▶ [Data supplied]
========================================================================

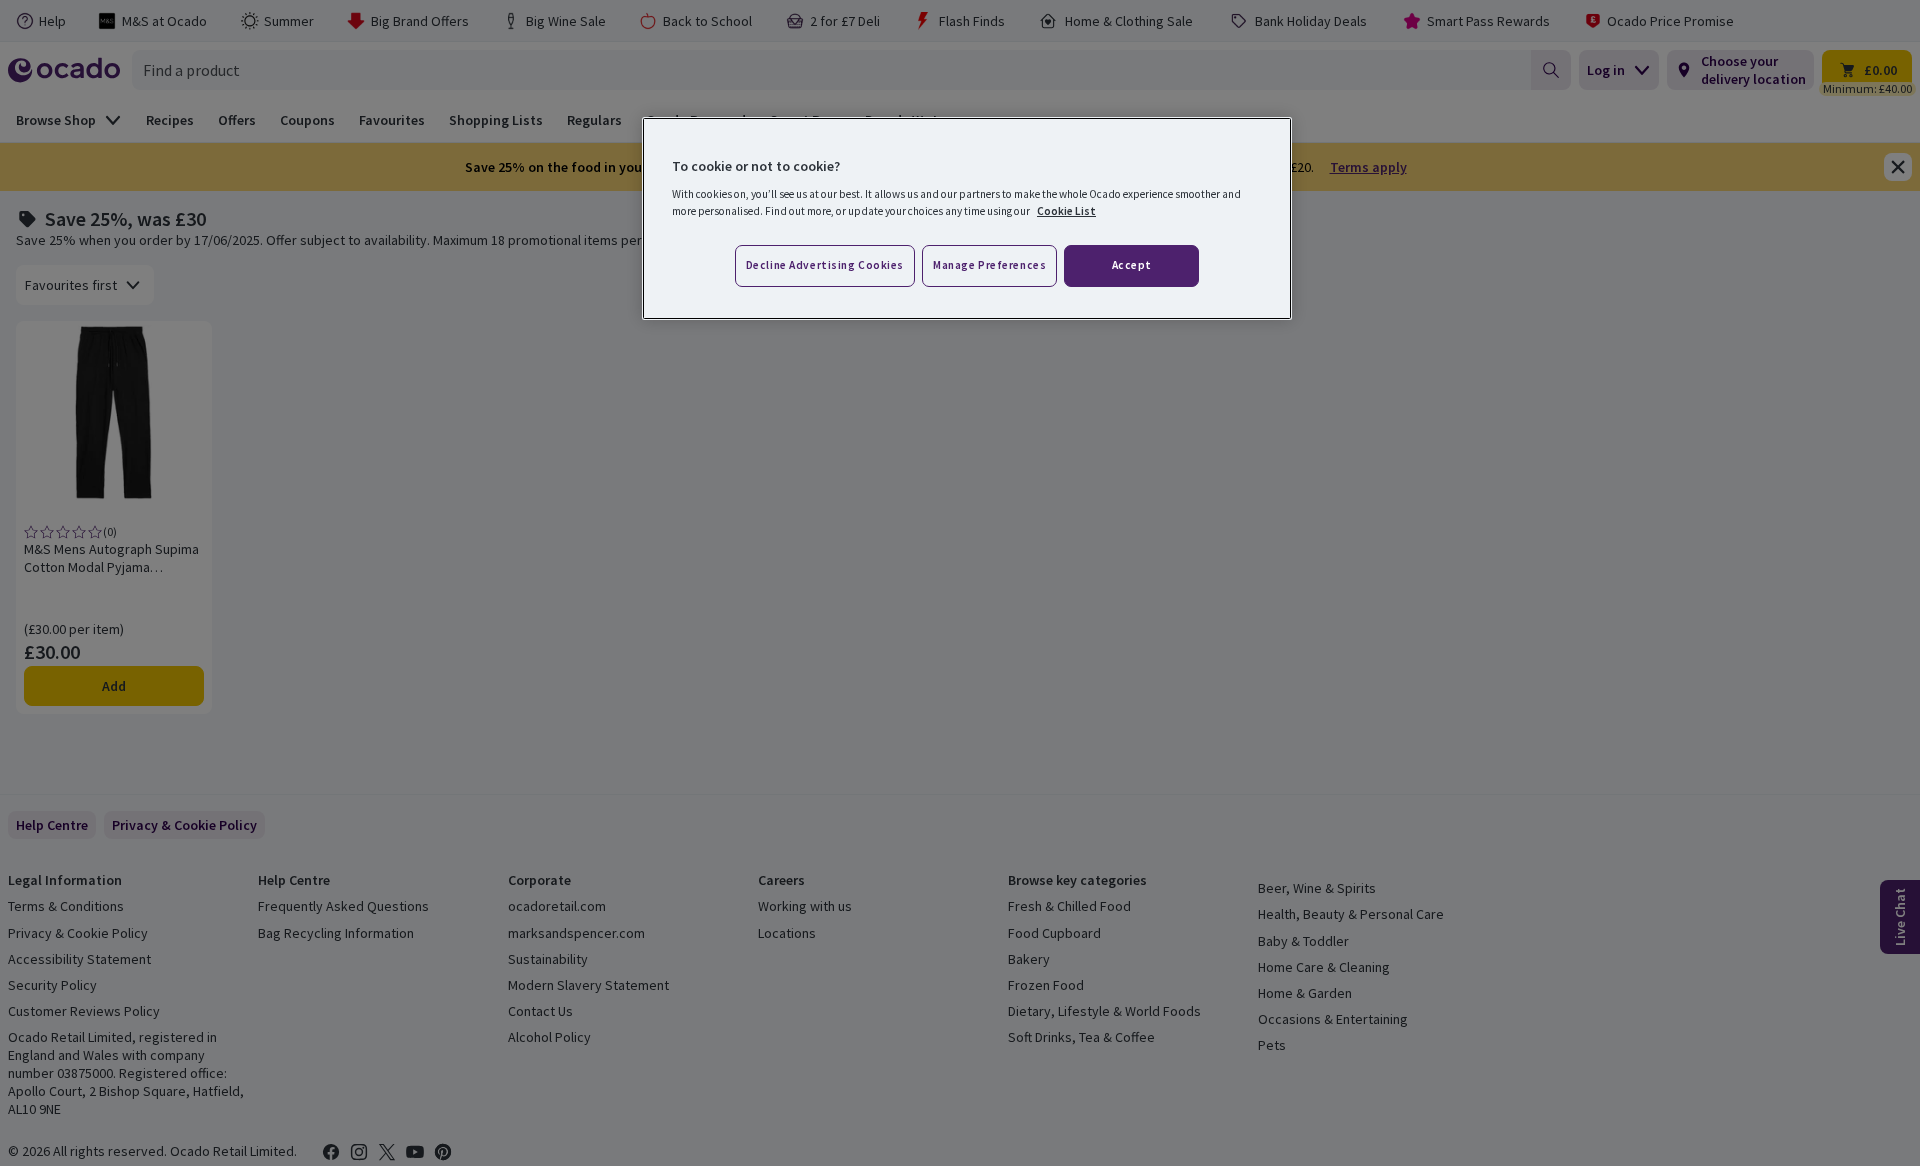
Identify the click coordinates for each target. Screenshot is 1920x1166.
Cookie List (1066, 211)
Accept (1132, 265)
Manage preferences (989, 265)
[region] (967, 219)
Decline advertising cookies (825, 265)
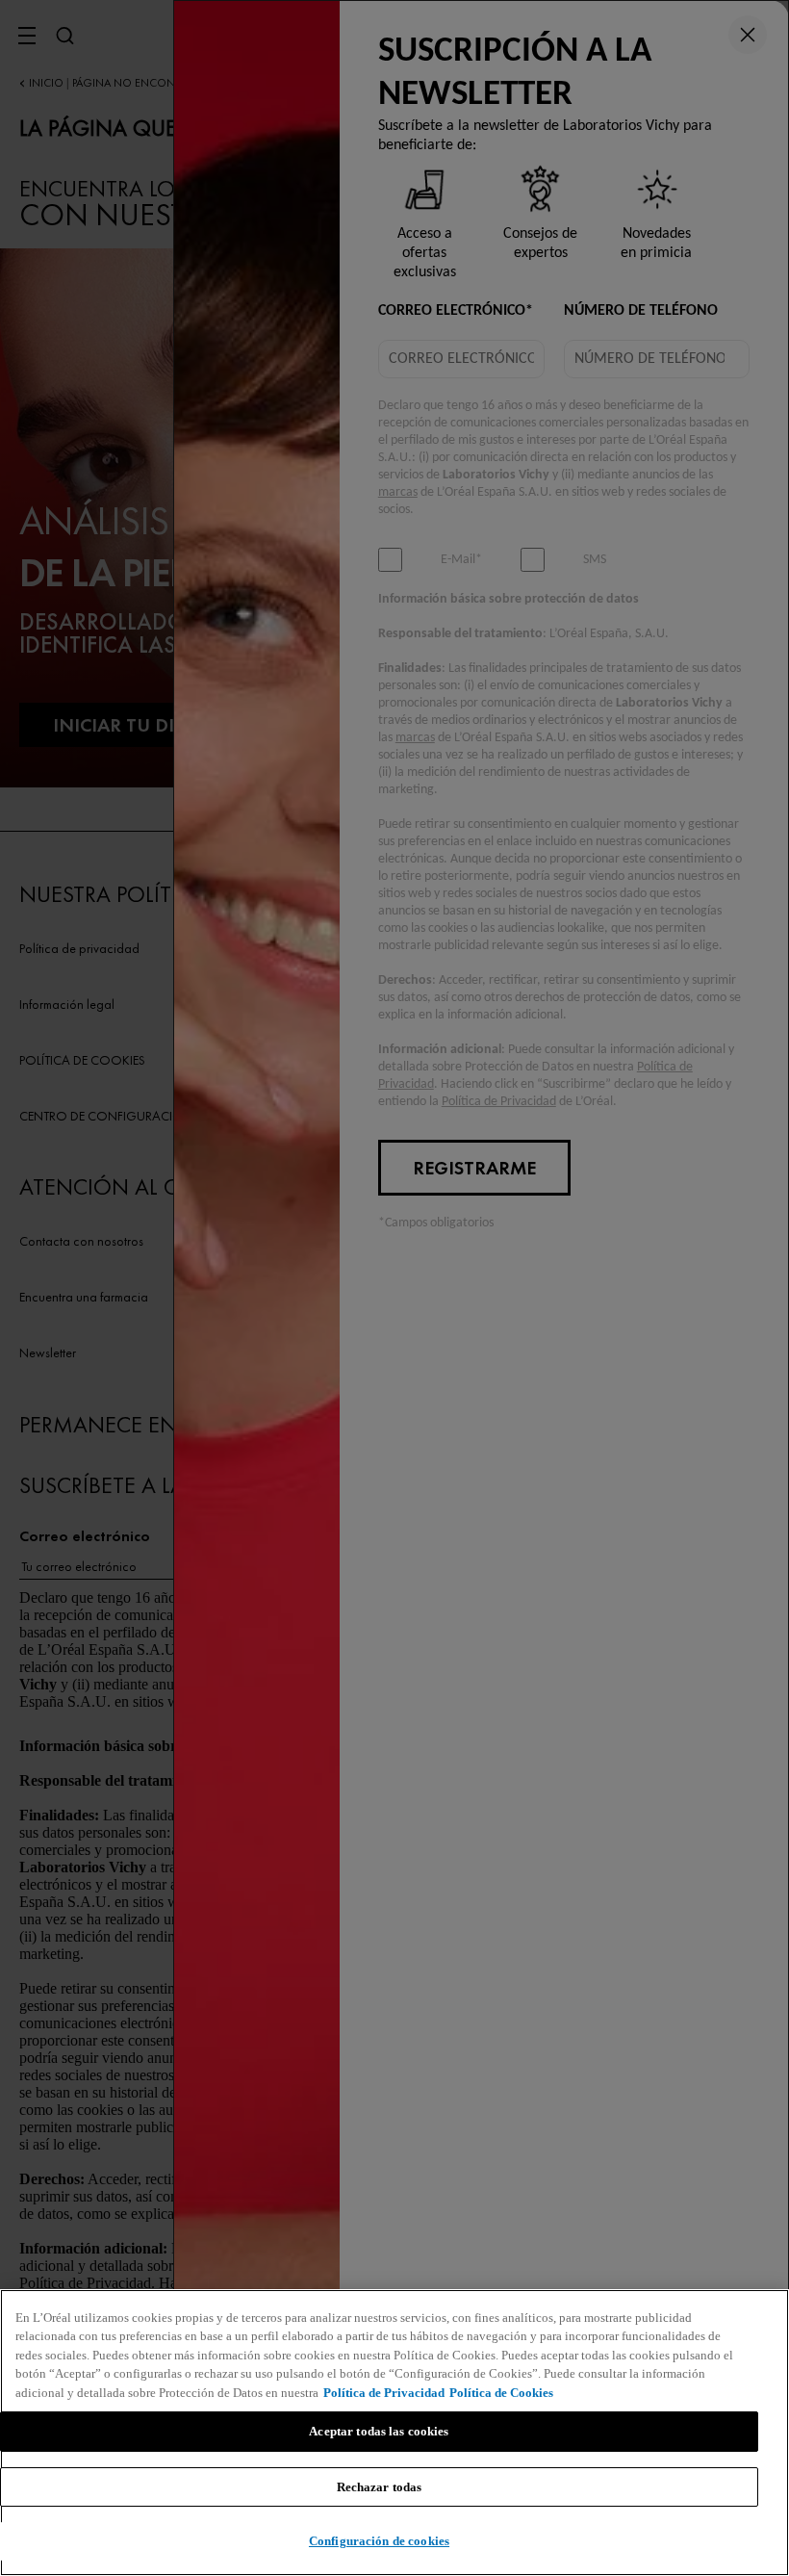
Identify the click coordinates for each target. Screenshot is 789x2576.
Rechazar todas (379, 2487)
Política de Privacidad (384, 2392)
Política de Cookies (501, 2392)
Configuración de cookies (379, 2541)
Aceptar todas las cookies (378, 2431)
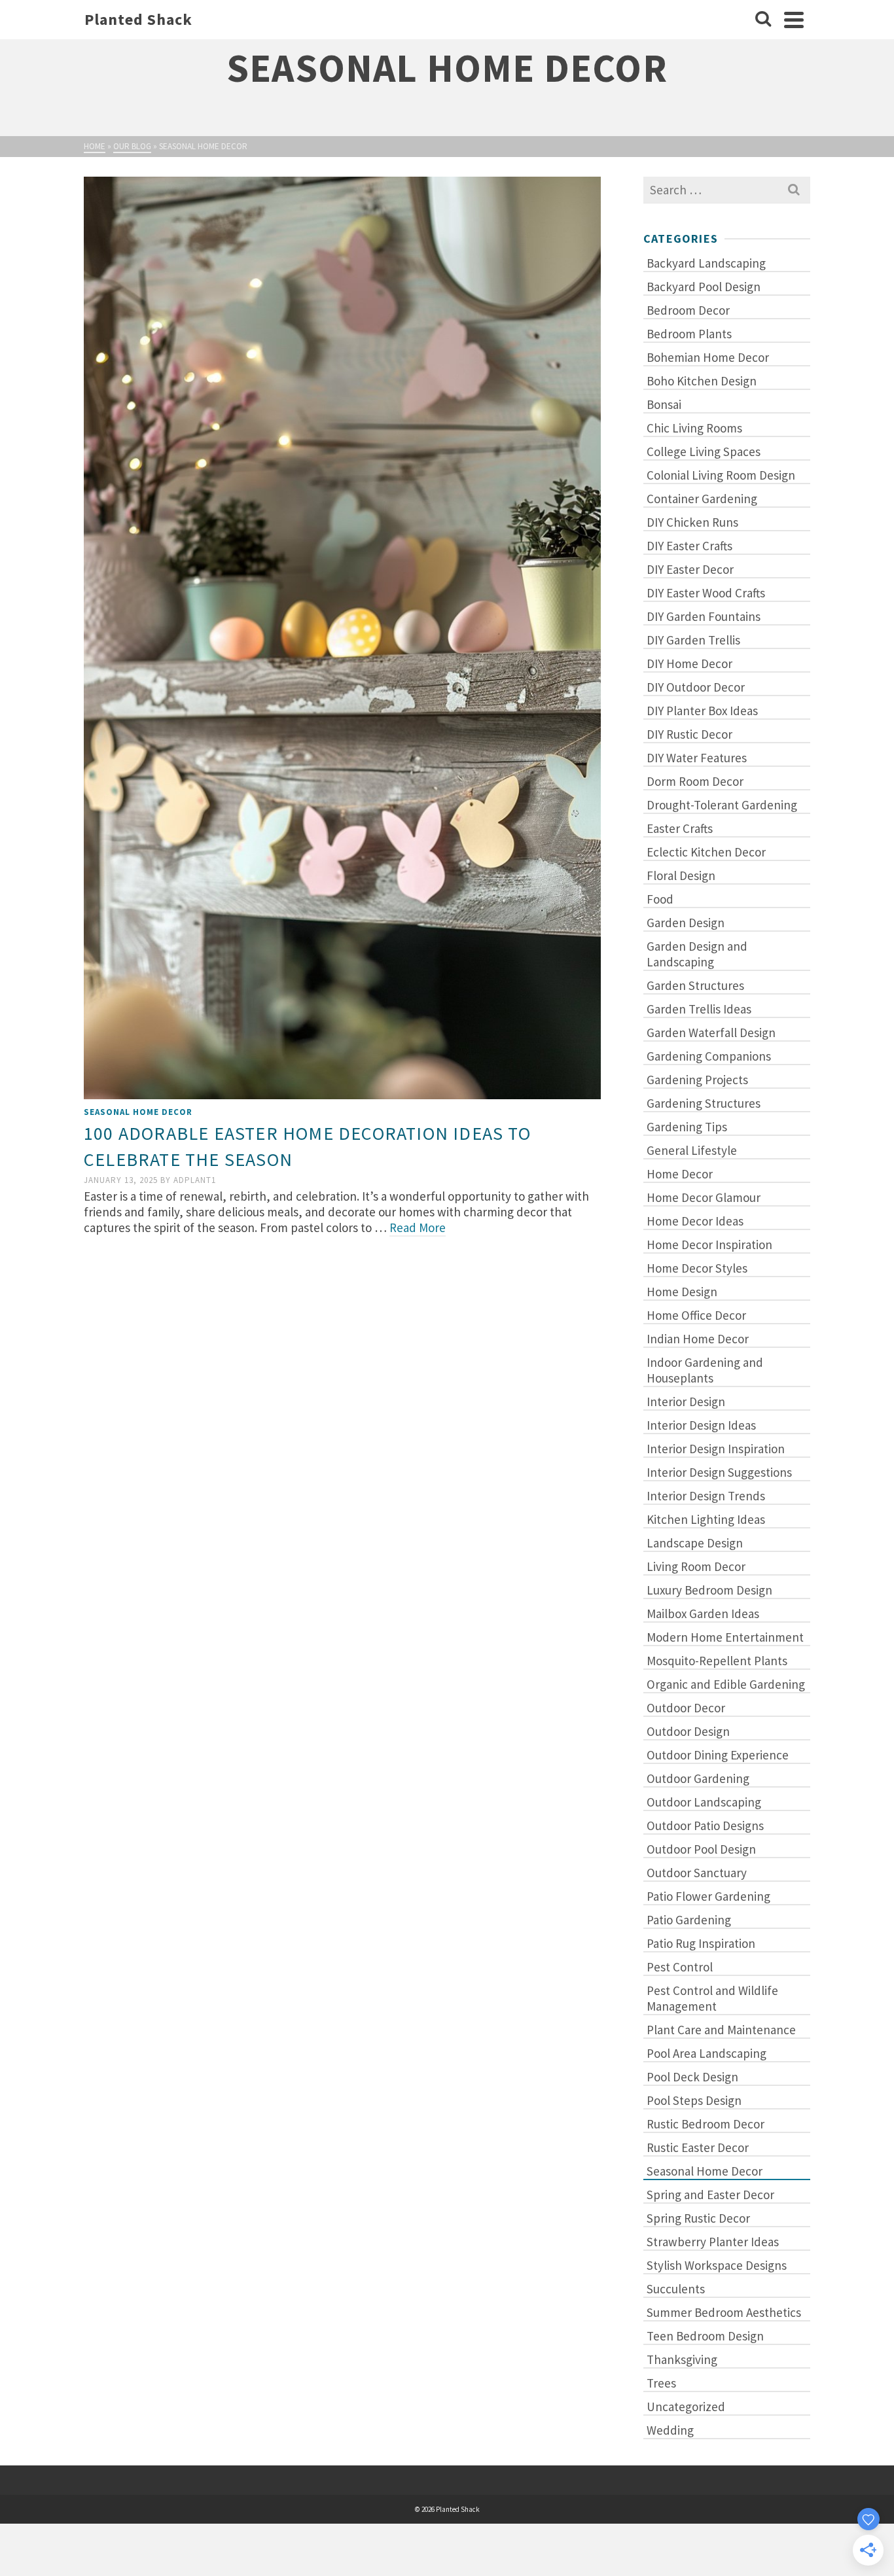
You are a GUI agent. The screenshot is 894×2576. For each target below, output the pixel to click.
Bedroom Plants (689, 334)
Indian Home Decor (698, 1339)
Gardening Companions (709, 1056)
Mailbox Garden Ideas (703, 1613)
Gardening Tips (687, 1127)
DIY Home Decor (689, 663)
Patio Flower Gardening (708, 1896)
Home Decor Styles (697, 1268)
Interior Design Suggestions (719, 1472)
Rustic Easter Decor (698, 2147)
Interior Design (686, 1401)
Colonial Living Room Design (721, 475)
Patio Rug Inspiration (701, 1943)
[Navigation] (794, 19)
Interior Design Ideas (701, 1425)
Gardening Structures (703, 1103)
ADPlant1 (194, 1180)
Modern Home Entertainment (725, 1637)
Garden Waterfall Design (711, 1032)
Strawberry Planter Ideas (713, 2242)
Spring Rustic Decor (698, 2218)
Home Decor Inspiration (709, 1244)
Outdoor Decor (686, 1708)
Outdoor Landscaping (704, 1802)
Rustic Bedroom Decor (705, 2124)
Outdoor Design (688, 1731)
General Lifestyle (692, 1150)
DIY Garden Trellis (693, 640)
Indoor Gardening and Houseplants (705, 1370)
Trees (661, 2383)
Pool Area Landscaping (706, 2053)
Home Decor (680, 1174)
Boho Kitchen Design (702, 381)
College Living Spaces (703, 451)
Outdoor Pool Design (701, 1849)
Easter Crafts (680, 828)
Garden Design (685, 922)
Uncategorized (686, 2406)
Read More (417, 1227)
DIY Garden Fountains (703, 616)
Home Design (682, 1291)
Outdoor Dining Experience (718, 1755)
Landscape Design (695, 1543)
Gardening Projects (697, 1079)
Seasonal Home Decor (138, 1112)
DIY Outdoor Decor (696, 687)
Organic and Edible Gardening (726, 1684)
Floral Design (681, 875)
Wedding (670, 2430)
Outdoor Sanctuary (697, 1872)
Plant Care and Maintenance (721, 2030)
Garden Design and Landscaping (697, 954)
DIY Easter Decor (690, 569)
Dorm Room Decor (695, 781)
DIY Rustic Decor (689, 734)
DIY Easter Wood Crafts (706, 593)
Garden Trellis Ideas (699, 1009)
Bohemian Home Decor (708, 357)
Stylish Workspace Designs (717, 2265)
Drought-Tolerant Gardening (722, 805)
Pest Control (680, 1967)
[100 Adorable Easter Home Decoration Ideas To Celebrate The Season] (342, 636)
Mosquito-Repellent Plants (717, 1660)
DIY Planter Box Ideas (702, 710)
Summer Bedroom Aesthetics (724, 2312)
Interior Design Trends (706, 1496)
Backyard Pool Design (703, 286)
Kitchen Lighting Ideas (706, 1519)
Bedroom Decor (688, 310)
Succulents (676, 2289)
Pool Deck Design (692, 2077)
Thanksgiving (682, 2359)
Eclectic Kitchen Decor (706, 852)
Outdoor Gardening (698, 1778)
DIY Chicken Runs (692, 522)
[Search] (763, 19)
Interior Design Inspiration (716, 1448)
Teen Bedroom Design (705, 2336)
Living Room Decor (696, 1566)
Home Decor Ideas (695, 1221)
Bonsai (664, 404)
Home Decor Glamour (703, 1197)
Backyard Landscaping (706, 263)
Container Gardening (702, 498)
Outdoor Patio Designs (705, 1825)
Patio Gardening (689, 1920)
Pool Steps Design (694, 2100)
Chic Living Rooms (694, 428)
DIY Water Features (697, 758)
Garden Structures (695, 985)
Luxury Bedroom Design (709, 1590)
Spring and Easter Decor (710, 2194)
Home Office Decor (696, 1315)
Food (660, 899)
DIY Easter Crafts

========================================================================

▶ [Exercise objective]
Only the lines above from the line with "Home Design (682, 1291)" to the line with "Living Room Decor (696, 1566)", those two lines included, should be reproduced exactly.

▶ [Reply]
Home Design (682, 1291)
Outdoor Dining Experience (718, 1755)
Landscape Design (695, 1543)
Gardening Projects (697, 1079)
Seasonal Home Decor (138, 1112)
DIY Outdoor Decor (696, 687)
Organic and Edible Gardening (726, 1684)
Floral Design (681, 875)
Wedding (670, 2430)
Outdoor Sanctuary (697, 1872)
Plant Care and Maintenance (721, 2030)
Garden Design and Landscaping (697, 954)
DIY Easter Decor (690, 569)
Dorm Room Decor (695, 781)
DIY Rustic Decor (689, 734)
DIY Easter Wood Crafts (706, 593)
Garden Trellis Ideas (699, 1009)
Bohemian Home Decor (708, 357)
Stylish Workspace Designs (717, 2265)
Drought-Tolerant Gardening (722, 805)
Pest Control (680, 1967)
[100 Adorable Easter Home Decoration Ideas To Celebrate The Season] (342, 636)
Mosquito-Repellent Plants (717, 1660)
DIY Planter Box Ideas (702, 710)
Summer Bedroom Aesthetics (724, 2312)
Interior Design Trends (706, 1496)
Backyard Pool Design (703, 286)
Kitchen Lighting Ideas (706, 1519)
Bedroom Decor (688, 310)
Succulents (676, 2289)
Pool Deck Design (692, 2077)
Thanksgiving (682, 2359)
Eclectic Kitchen Decor (706, 852)
Outdoor Gardening (698, 1778)
DIY Chicken Runs (692, 522)
[Search] (763, 19)
Interior Design Inspiration (716, 1448)
Teen Bedroom Design (705, 2336)
Living Room Decor (696, 1566)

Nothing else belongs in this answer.